Scientists based at Rothamsted Research at North Wyke have found a clear link between the weight of lambs early in their life and meat quality – which they say is good news for consumers, farmers, and the environment.
Currently, 35% of lambs going to market have meat that is considered too fatty, but this new study shows that it’s the lambs which are heaviest at the point of weaning – when they switch from their mother’s milk to grazing – that go on to produce the leanest, most sought-after meat at market.
This knowledge will allow farmers to concentrate on giving their flock the best start in life, as well as looking to breed for lambs that are heavier once weaned. In addition to producing a better quality of meat, these heavier lambs are also ready earlier in the season when demand is highest and so attract premium prices.

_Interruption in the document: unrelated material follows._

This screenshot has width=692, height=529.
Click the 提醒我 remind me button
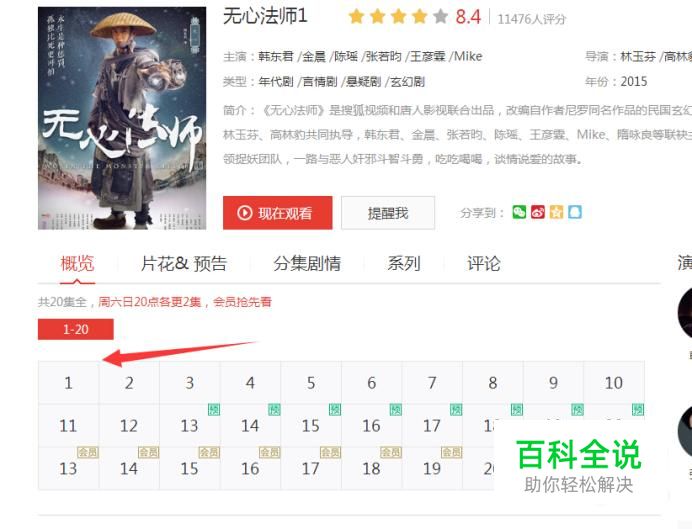coord(388,213)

According to lead author and PhD student Andy Jones, a greater understanding of how better-quality meat is produced would be beneficial to both our health and the livelihood of sheep farmers.
“More than a third of British lambs going to market are rated as overfat and we’ve shown that the leanness of lamb meat is determined very early in an animal’s life,” he said.
The study was carried out at Rothamsted’s ‘farm lab’, the North Wyke Farm Platform in Devon, where data was collected from 2,963 sheep.
The facility, where relevant environmental, economic, and animal welfare data are collected 24/7, is also home to a high-tech sheep shed.
The researchers found that the leanness and musculature of lamb meat can both be successfully predicted from the growth pattern of the animal before weaning.